**Given records:**
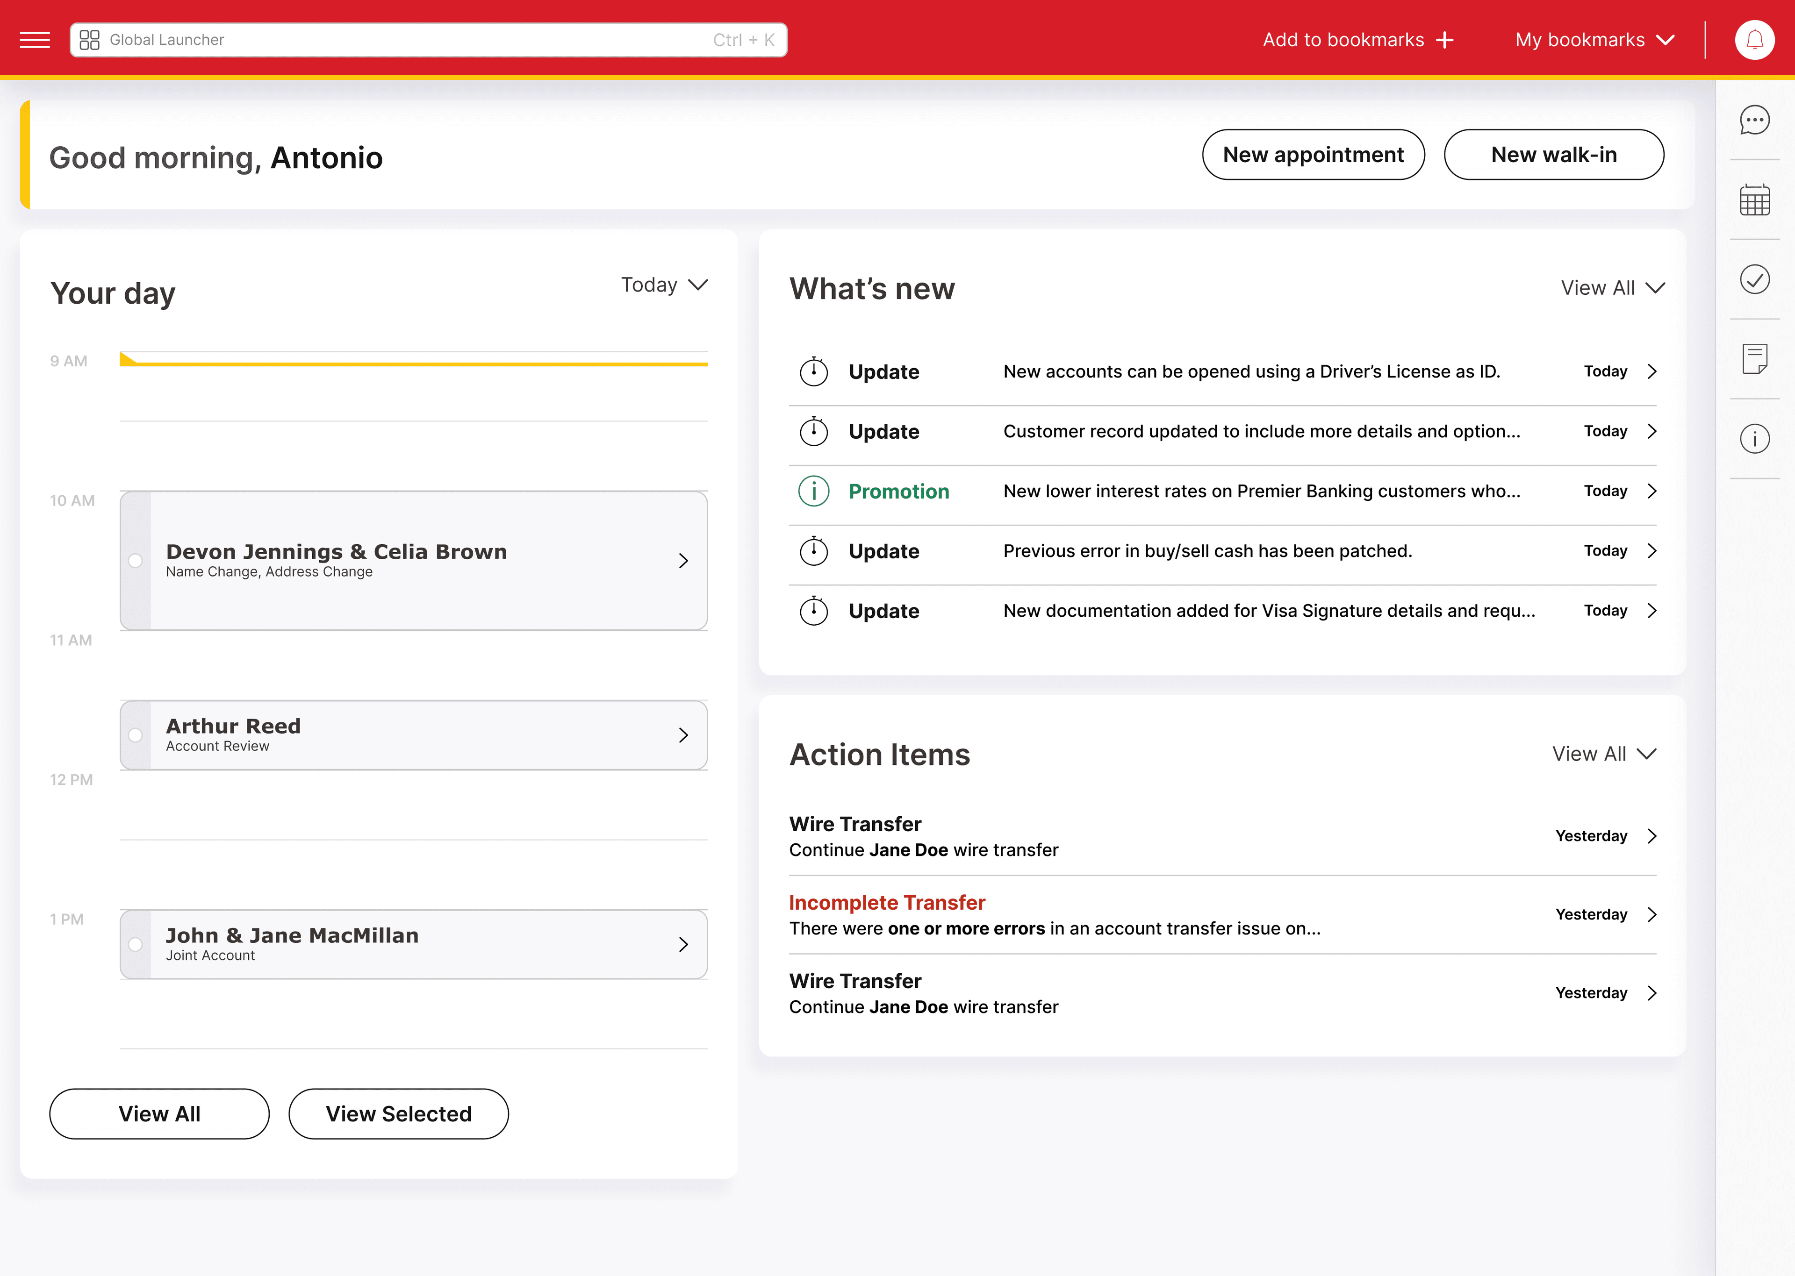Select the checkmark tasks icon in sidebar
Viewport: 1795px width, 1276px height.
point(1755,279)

---

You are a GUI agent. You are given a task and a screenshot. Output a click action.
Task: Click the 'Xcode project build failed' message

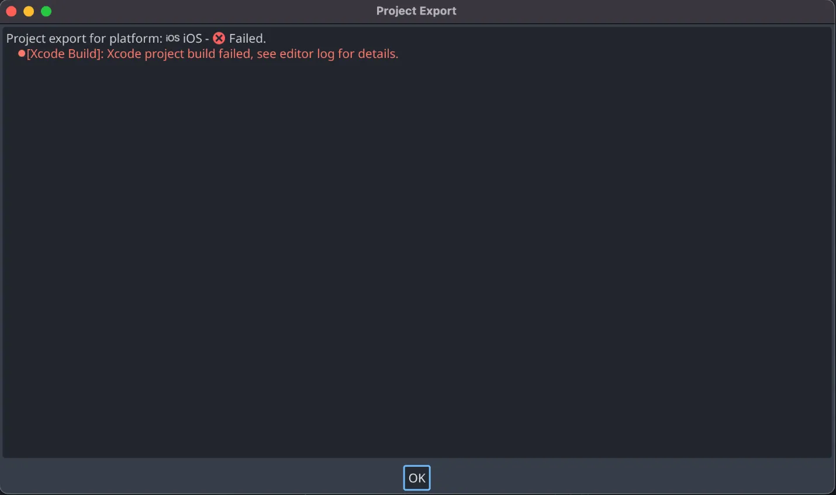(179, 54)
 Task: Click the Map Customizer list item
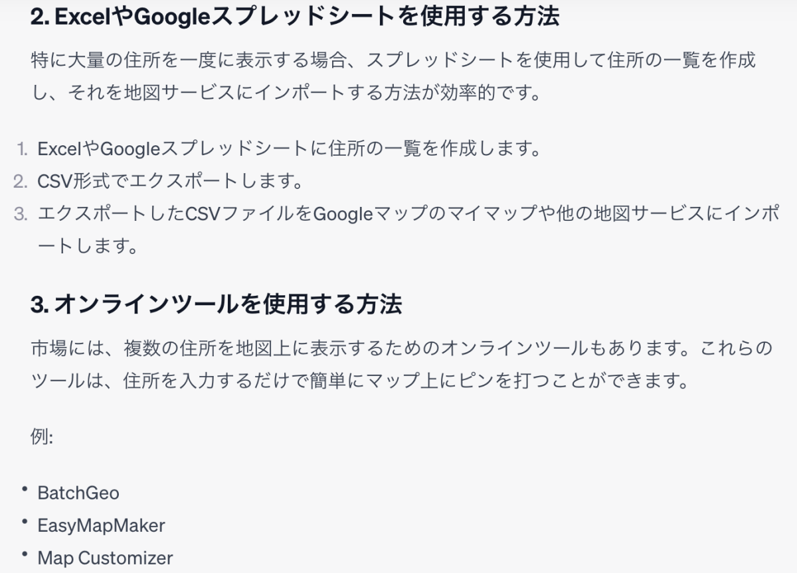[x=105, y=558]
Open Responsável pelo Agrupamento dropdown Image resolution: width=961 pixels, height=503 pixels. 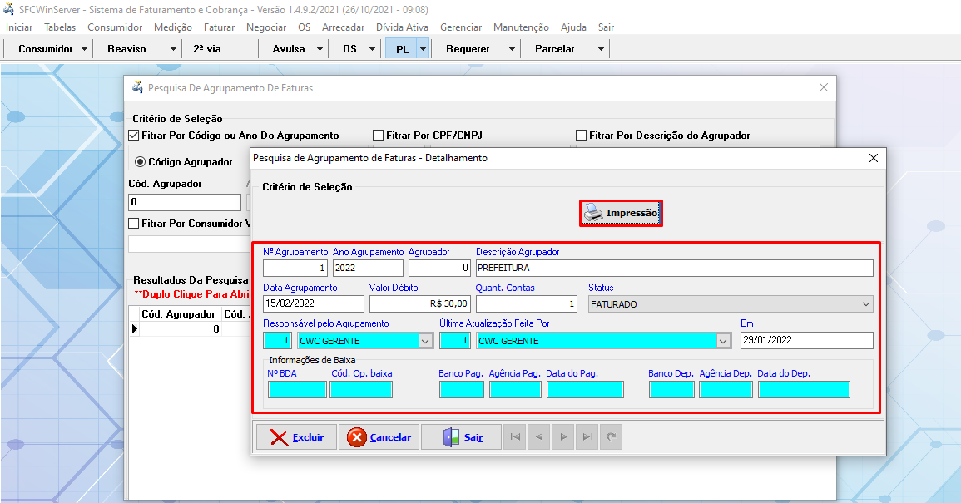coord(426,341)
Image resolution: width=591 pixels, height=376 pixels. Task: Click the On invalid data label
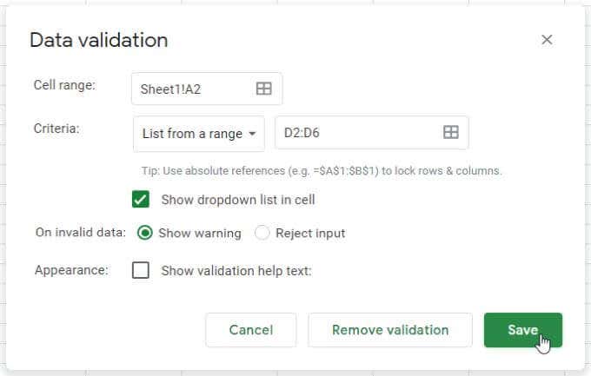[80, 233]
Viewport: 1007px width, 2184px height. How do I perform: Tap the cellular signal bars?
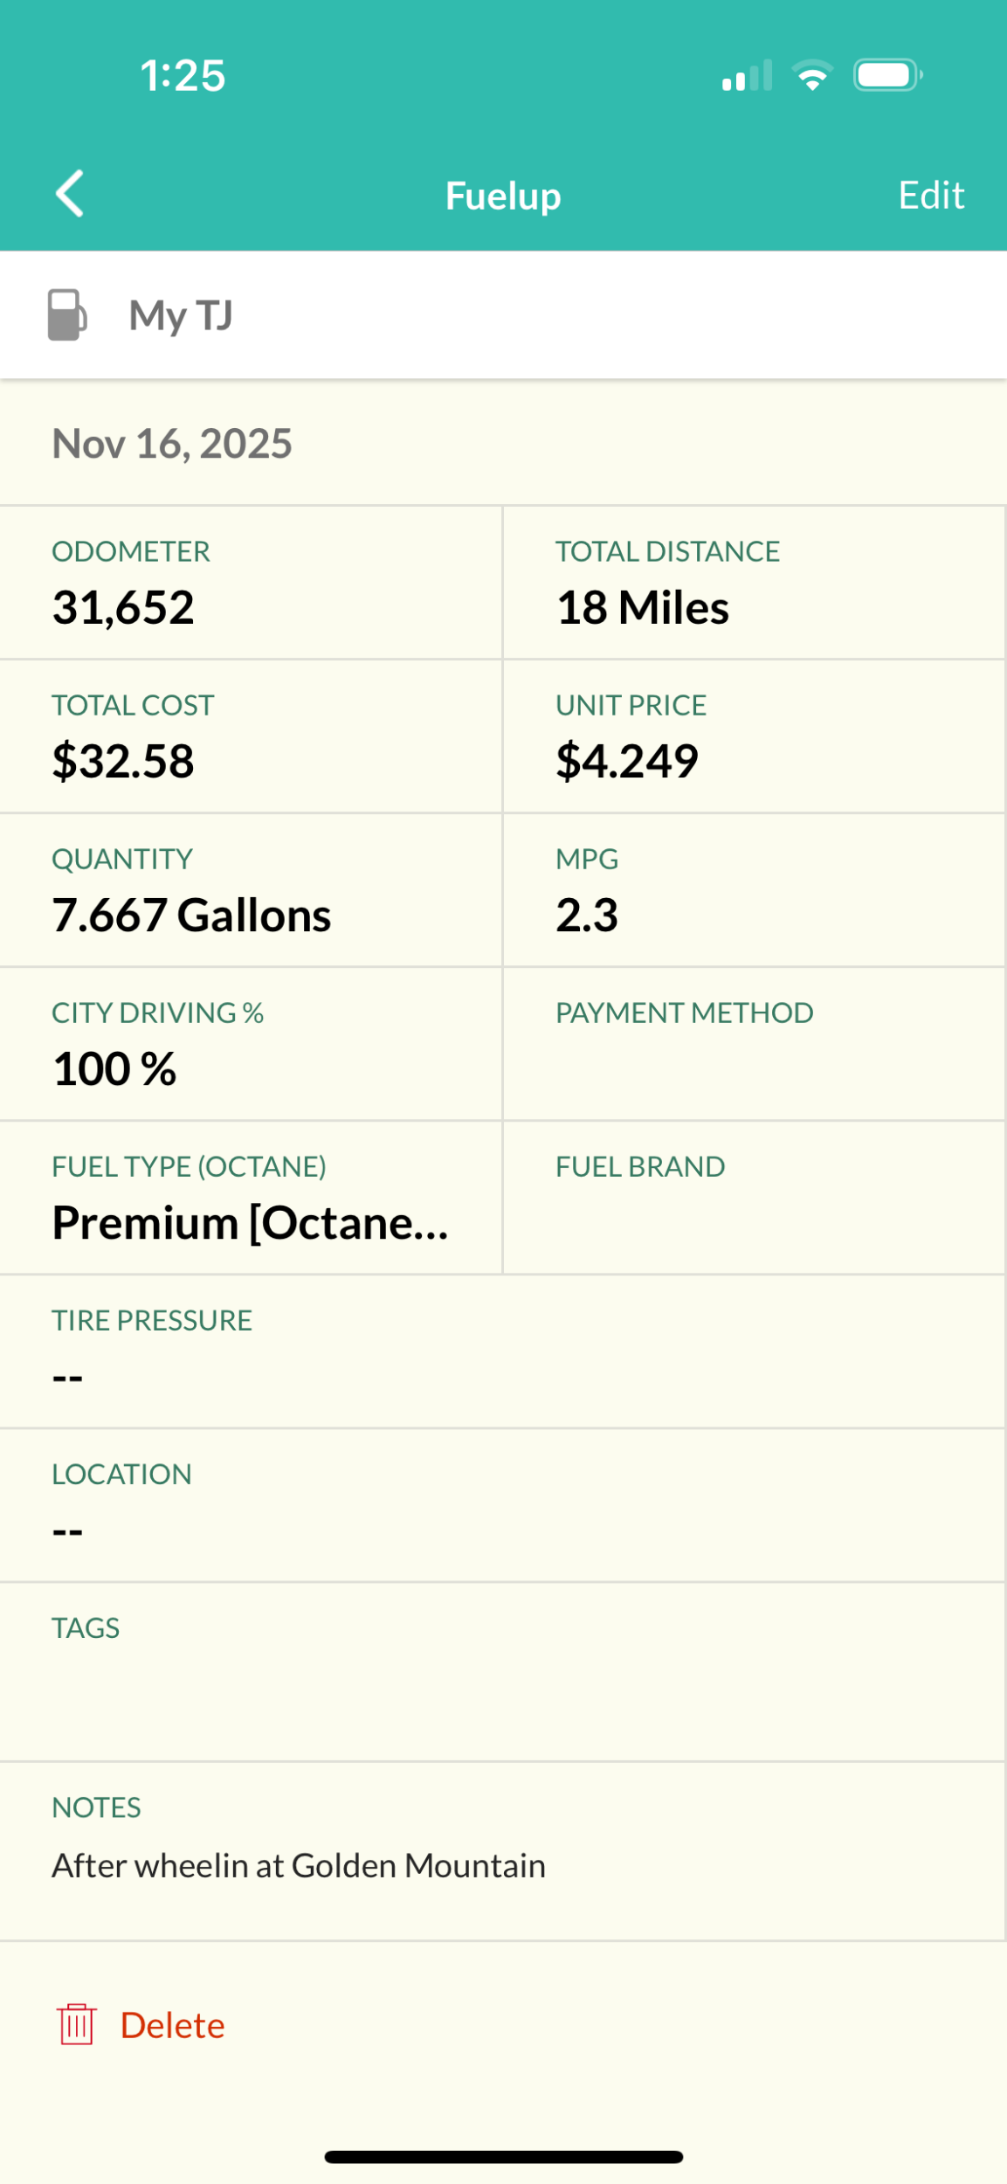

**Problem requirements:**
Format the lines in the records above, starting at the line containing "Select the checkmark tasks icon in sidebar" and ending at the line containing "point(1755,279)", as a JSON list of strings with one string per line and blank lines omitted. Leave the pictures out of your answer.

**Answer to this problem:**
[
  "Select the checkmark tasks icon in sidebar",
  "Viewport: 1795px width, 1276px height.",
  "point(1755,279)"
]